TITRE III : INSTITUTIONS REPRESENTATIVES DU PERSONNEL.
Les délégués du personnel.



3-1-1 Désignation des délégués du personnel.
Il est institué des délégués du personnel dans les entreprises et associations où sont occupés au moins 6 salariés si cet effectif est atteint pendant douze mois, consécutifs ou non, au cours des trois années précédentes.
Les salariés à temps partiel, dont la durée de travail est égale ou supérieure à vingt heures par semaine ou à quatre-vingts heures par mois sont pris en compte intégralement dans l'effectif de l'entreprise.
Pour les salariés dont la durée de travail est inférieure à ces seuils, l'effectif est calculé en divisant la masse totale des horaires inscrits dans ces contrats de travail par la durée légale du travail ou la durée conventionnelle si celle-ci est inférieure.
A l'expiration du mandat des délégués du personnel, l'institution n'est pas renouvelée si les effectifs sont restés en dessous de six salariés pendant au moins six mois. Dans ce cas, le renouvellement intervient dès que les conditions d'effectifs prévus à l'alinéa 1 sont à nouveau remplies ; la période de trois ans étant toutefois calculée à partir du début du dernier mandat des délégués du personnel.
Les élections ont lieu tous les deux ans à la même date que les élections du comité d'entreprise. La direction affiche les modalités des élections, selon le protocole d'accord signé avec les organisations syndicales.
Le nombre de délégués à élire s'effectue comme suit :
- de 6 à 10 salariés : un délégué titulaire ;
- à partir de 11 salariés : application de la législation en vigueur.
Les délégués sont élus pour un an et sont rééligibles.

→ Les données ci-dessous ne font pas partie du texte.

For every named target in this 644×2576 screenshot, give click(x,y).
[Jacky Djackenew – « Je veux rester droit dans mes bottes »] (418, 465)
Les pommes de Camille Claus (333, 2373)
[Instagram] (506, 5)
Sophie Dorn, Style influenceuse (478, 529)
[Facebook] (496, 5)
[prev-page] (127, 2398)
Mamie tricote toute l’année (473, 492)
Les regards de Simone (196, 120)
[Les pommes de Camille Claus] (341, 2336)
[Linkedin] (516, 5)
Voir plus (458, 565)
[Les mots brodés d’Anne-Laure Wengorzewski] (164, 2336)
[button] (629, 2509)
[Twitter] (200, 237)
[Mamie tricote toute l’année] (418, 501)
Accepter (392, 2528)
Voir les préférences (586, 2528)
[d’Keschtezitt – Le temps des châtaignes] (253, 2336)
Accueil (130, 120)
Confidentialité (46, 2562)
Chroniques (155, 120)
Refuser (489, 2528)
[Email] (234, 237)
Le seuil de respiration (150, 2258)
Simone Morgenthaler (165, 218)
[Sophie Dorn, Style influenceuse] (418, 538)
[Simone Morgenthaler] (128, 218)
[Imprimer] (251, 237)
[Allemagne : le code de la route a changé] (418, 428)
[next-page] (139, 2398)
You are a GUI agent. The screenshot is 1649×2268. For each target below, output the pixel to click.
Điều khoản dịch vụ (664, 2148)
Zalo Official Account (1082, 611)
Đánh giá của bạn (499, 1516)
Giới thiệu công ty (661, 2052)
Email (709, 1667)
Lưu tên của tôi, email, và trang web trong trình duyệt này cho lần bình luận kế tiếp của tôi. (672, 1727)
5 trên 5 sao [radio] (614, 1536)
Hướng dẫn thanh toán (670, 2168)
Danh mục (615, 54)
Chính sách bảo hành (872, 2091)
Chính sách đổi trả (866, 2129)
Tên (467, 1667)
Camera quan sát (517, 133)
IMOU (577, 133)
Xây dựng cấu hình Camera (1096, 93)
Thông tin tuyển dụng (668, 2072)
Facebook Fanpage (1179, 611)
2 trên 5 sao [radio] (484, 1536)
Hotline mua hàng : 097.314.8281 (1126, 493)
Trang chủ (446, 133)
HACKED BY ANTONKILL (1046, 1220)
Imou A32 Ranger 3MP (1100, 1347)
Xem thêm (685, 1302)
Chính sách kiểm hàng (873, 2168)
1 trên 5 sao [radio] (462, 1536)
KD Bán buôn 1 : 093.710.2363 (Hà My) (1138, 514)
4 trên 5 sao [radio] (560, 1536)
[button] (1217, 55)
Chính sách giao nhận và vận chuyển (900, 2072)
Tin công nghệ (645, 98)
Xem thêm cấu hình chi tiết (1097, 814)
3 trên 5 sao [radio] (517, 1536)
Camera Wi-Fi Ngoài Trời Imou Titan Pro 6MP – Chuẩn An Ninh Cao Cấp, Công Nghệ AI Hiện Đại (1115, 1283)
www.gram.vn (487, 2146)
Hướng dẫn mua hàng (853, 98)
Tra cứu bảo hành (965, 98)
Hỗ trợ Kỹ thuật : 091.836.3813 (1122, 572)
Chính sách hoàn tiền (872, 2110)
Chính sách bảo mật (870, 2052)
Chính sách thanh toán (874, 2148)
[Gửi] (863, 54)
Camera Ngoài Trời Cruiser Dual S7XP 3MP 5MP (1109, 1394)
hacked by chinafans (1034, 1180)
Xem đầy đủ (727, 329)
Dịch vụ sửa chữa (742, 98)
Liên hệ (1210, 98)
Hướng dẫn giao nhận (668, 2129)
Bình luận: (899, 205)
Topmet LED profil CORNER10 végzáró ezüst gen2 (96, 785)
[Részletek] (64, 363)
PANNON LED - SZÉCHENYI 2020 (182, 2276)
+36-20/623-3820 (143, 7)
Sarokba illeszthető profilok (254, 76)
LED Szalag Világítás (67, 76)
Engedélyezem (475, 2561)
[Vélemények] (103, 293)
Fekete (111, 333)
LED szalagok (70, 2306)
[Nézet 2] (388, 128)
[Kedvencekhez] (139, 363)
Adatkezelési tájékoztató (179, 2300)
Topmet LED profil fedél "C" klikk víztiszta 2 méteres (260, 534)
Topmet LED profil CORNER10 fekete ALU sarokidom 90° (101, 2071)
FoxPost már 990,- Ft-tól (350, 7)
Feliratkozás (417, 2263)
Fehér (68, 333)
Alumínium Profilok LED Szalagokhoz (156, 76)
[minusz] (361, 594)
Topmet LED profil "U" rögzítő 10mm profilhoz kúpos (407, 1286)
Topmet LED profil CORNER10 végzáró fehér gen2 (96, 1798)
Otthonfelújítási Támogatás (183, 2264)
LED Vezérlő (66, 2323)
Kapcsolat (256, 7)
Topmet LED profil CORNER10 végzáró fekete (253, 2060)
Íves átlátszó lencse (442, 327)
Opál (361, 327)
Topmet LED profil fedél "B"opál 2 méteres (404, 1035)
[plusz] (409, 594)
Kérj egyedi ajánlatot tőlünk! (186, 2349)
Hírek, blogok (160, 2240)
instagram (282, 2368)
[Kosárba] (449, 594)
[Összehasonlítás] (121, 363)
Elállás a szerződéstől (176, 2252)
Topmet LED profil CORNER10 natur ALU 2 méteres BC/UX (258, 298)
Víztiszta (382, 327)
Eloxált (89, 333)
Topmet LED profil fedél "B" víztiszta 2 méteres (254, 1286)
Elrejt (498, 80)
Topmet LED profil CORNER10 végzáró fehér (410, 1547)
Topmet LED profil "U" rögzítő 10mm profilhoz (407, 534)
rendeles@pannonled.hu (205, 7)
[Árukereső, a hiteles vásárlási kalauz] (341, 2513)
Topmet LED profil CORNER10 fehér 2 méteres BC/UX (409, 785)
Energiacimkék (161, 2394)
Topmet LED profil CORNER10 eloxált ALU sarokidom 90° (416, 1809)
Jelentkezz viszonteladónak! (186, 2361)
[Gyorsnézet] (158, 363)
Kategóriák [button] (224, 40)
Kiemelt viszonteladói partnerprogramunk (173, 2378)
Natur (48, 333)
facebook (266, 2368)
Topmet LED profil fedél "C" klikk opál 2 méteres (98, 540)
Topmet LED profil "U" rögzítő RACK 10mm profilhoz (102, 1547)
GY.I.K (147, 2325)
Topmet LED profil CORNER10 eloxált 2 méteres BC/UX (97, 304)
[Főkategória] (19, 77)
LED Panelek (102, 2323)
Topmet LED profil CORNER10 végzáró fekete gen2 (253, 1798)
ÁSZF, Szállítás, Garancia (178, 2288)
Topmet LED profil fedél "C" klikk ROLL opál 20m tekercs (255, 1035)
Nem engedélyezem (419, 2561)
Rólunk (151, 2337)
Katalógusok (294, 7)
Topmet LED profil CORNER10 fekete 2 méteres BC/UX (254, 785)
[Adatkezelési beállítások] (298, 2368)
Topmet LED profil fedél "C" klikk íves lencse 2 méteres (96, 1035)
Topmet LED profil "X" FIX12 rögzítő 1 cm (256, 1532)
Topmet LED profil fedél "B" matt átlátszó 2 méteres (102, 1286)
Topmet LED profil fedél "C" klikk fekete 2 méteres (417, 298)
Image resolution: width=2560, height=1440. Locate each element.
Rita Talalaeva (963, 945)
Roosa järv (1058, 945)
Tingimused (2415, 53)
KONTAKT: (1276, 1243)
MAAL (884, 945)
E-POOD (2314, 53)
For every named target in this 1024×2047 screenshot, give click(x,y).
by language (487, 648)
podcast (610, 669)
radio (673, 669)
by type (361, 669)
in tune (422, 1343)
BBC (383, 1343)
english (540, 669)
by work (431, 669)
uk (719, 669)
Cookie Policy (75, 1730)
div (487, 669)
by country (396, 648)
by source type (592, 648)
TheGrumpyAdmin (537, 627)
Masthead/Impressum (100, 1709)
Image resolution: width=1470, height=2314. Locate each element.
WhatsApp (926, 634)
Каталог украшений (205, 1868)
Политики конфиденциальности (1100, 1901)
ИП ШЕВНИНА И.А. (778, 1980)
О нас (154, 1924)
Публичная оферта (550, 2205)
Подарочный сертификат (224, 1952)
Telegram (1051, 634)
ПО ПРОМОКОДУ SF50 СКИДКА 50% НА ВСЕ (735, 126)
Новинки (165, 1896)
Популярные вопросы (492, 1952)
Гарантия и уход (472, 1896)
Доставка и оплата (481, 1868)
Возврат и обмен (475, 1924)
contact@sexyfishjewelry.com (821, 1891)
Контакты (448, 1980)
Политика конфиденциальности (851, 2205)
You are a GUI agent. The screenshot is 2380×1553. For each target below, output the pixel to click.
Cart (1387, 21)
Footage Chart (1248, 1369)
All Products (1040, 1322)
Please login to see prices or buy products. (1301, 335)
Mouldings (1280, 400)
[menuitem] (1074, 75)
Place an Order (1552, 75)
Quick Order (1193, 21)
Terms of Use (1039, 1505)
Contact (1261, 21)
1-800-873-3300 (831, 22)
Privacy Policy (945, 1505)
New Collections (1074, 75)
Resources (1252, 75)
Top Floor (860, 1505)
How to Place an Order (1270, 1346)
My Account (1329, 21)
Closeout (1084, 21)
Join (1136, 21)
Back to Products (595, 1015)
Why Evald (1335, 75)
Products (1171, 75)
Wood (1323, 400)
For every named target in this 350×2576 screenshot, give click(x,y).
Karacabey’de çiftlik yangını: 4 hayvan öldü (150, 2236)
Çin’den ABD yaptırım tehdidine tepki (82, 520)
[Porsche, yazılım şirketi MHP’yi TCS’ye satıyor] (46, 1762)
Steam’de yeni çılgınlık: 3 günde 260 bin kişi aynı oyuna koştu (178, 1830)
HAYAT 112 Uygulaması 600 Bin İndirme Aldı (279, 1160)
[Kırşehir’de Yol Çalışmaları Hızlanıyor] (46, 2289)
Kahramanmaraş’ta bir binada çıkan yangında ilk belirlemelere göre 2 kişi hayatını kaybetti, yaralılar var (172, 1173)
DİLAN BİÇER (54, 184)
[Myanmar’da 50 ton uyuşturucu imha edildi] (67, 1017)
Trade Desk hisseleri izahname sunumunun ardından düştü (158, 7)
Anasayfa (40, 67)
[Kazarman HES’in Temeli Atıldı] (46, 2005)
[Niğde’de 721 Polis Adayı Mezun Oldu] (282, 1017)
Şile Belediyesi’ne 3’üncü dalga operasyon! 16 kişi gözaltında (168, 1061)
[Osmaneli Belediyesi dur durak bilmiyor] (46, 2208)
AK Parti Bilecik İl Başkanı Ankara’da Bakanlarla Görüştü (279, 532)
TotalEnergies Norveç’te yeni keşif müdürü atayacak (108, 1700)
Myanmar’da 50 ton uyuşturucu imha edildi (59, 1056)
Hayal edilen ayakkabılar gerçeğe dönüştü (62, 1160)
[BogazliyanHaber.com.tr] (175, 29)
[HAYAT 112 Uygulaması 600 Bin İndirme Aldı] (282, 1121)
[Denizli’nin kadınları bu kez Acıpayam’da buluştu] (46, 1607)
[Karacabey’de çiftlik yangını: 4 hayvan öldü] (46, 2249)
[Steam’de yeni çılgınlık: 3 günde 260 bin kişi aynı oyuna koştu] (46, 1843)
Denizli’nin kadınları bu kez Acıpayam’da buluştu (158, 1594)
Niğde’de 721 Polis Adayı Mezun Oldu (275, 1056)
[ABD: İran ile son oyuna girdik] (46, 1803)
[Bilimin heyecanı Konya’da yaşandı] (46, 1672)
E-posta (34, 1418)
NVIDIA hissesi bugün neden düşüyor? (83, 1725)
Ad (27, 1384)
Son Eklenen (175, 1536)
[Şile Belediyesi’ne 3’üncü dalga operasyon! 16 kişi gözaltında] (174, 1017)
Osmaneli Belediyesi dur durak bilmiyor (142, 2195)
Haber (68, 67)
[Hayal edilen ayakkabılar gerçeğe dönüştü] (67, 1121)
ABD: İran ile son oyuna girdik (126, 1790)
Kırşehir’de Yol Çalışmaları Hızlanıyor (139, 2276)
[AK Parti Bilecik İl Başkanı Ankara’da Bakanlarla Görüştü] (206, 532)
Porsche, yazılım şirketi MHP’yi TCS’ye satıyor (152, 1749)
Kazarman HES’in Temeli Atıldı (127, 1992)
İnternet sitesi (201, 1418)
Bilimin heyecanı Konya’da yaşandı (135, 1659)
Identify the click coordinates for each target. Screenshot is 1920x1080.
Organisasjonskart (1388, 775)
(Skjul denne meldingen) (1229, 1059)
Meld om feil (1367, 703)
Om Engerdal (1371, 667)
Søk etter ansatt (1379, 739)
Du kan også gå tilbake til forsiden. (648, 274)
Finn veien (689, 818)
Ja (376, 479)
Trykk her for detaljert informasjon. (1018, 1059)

3-1-2 Conditions de fonctionnement et attributions.
Les délégués du personnel bénéficient d'un crédit d'heures pour l'exercice de leurs fonctions :
- de 6 à 10 salariés : 2 heures par mois ;
- à partir de 11 salariés : 15 heures par mois.
A la demande d'un délégué titulaire, ses heures de délégation peuvent être utilisées par un autre délégué titulaire ou suppléant. Dans ce cas, un délégué ne peut dépasser 20 p 100 de son crédit initial.
Un local est mis à la disposition des délégués du personnel pour leur permettre de remplir leur mission et notamment de se réunir.
Les délégués sont reçus collectivement par la direction ou ses représentants, au moins une fois par mois. Ils peuvent être reçus, en cas d'urgence, sur leur demande. Ce temps n'est pas déduit du crédit d'heures.
Les délégués du personnel peuvent faire afficher les renseignements qu'ils ont pour rôle de porter à la connaissance du personnel, sur des panneaux prévus à cet effet, distincts de ceux destinés aux communications syndicales.
Pour l'exercice de leur fonction, les délégués du personnel peuvent, durant les heures de délégation, se déplacer hors de l'entreprise. Ils peuvent également, tant durant les heures de délégation qu'en dehors de leurs heures habituelles de travail, circuler librement dans l'entreprise et y prendre tous contacts nécessaires à l'accomplissement de leur mission ; notamment auprès d'un salarié à son poste de travail, sous réserve de ne pas apporter de gêne importante à l'accomplissement du travail des salariés.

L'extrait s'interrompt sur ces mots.